Exercise - The records below need to come back exactly as they are, pictures omitted.

Collected data
# # # # # # #

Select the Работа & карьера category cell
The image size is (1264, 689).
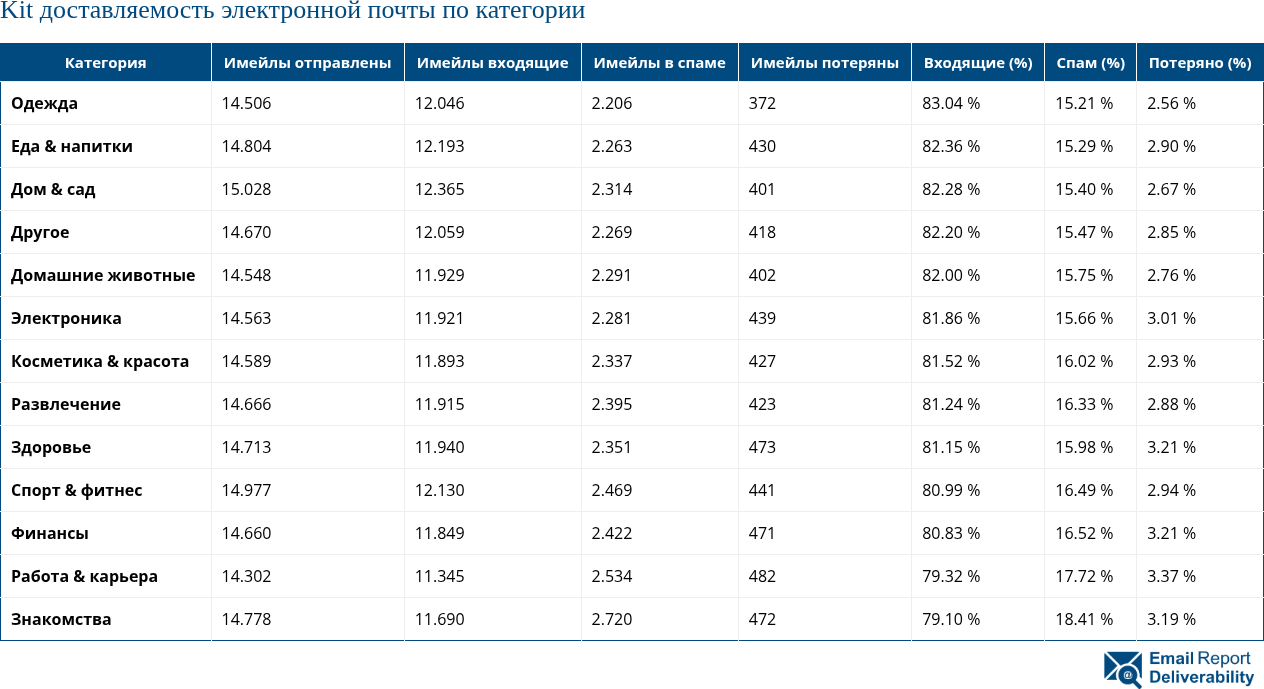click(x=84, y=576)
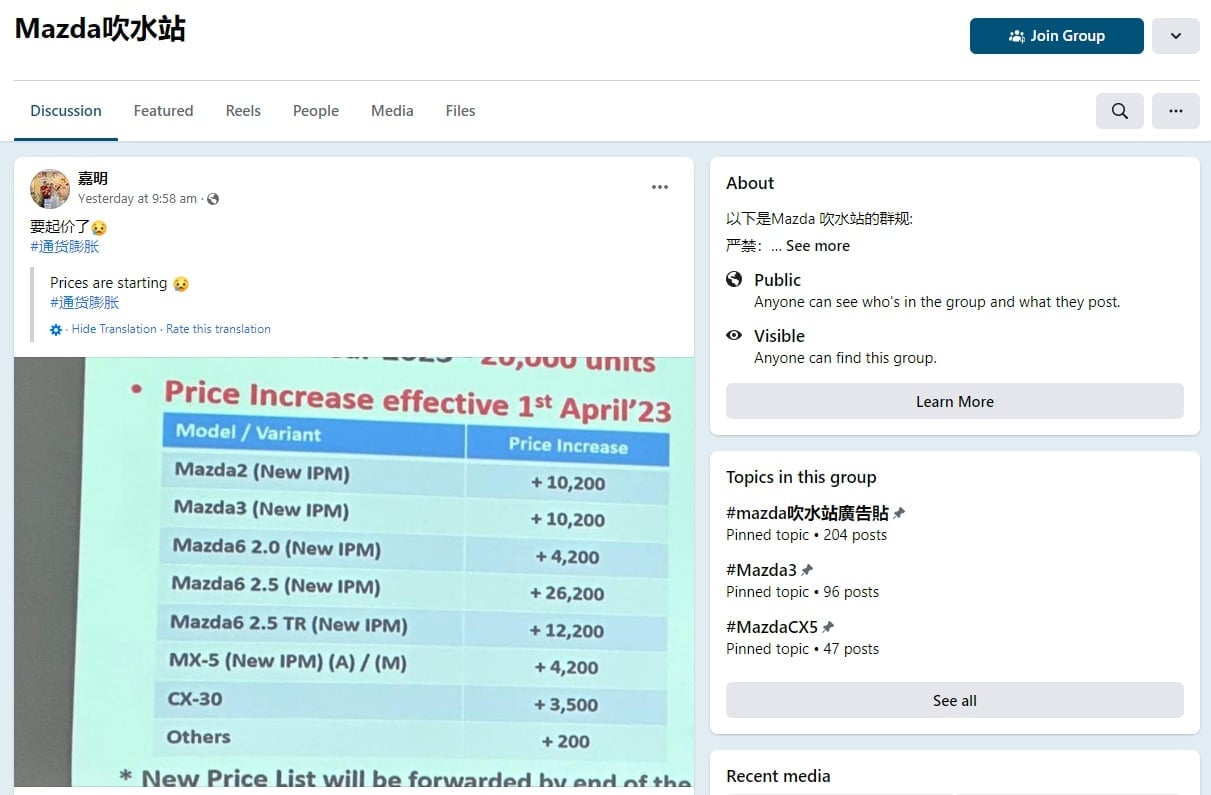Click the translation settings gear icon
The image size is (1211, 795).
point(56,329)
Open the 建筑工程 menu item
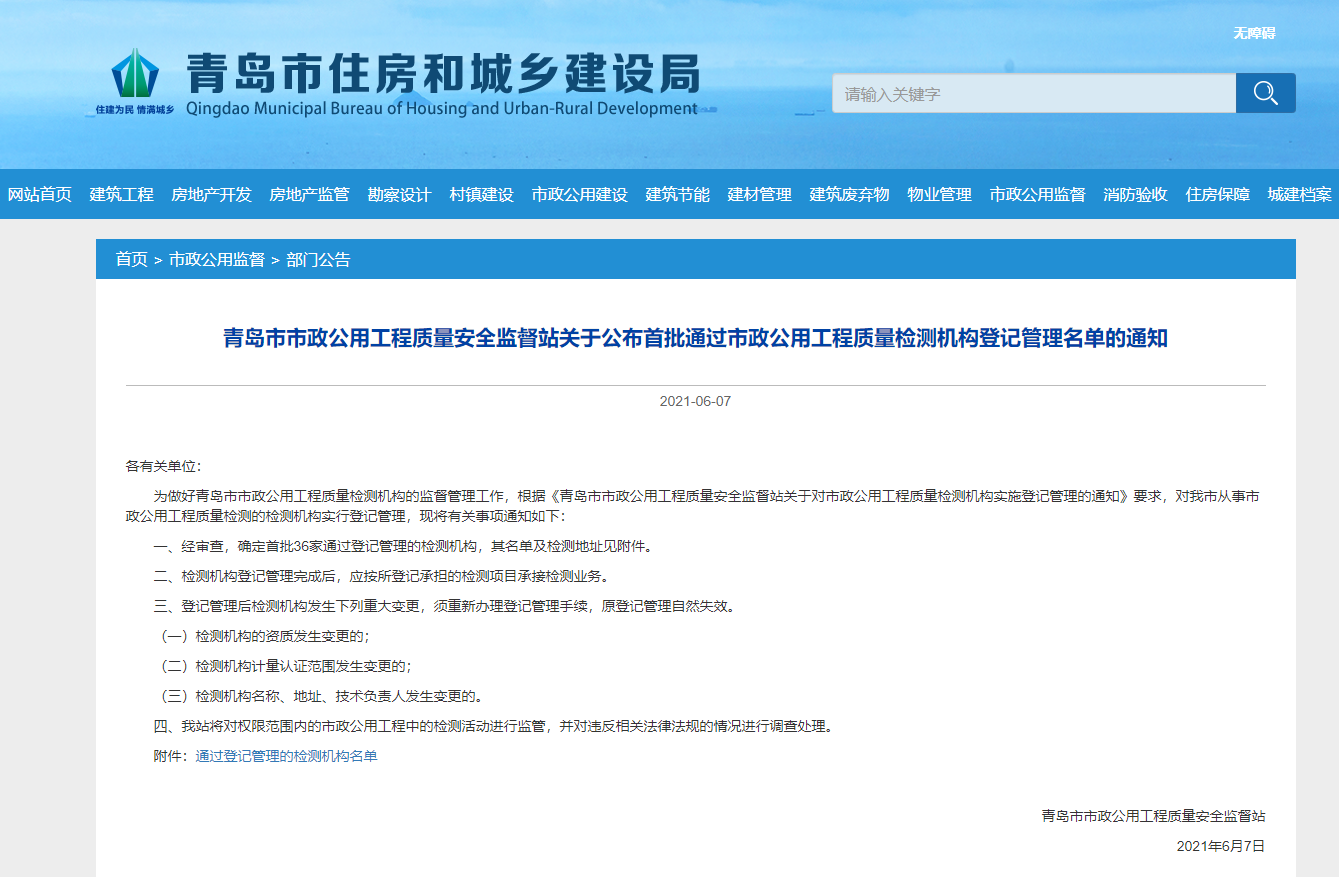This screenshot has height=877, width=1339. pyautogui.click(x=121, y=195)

# # # # # # #

Output of the task -
Select the Работа & карьера category cell
The image size is (1264, 689).
click(x=84, y=576)
Click the translation settings gear icon
The image size is (1211, 795).
point(56,329)
Open the 建筑工程 menu item
This screenshot has height=877, width=1339. pyautogui.click(x=121, y=195)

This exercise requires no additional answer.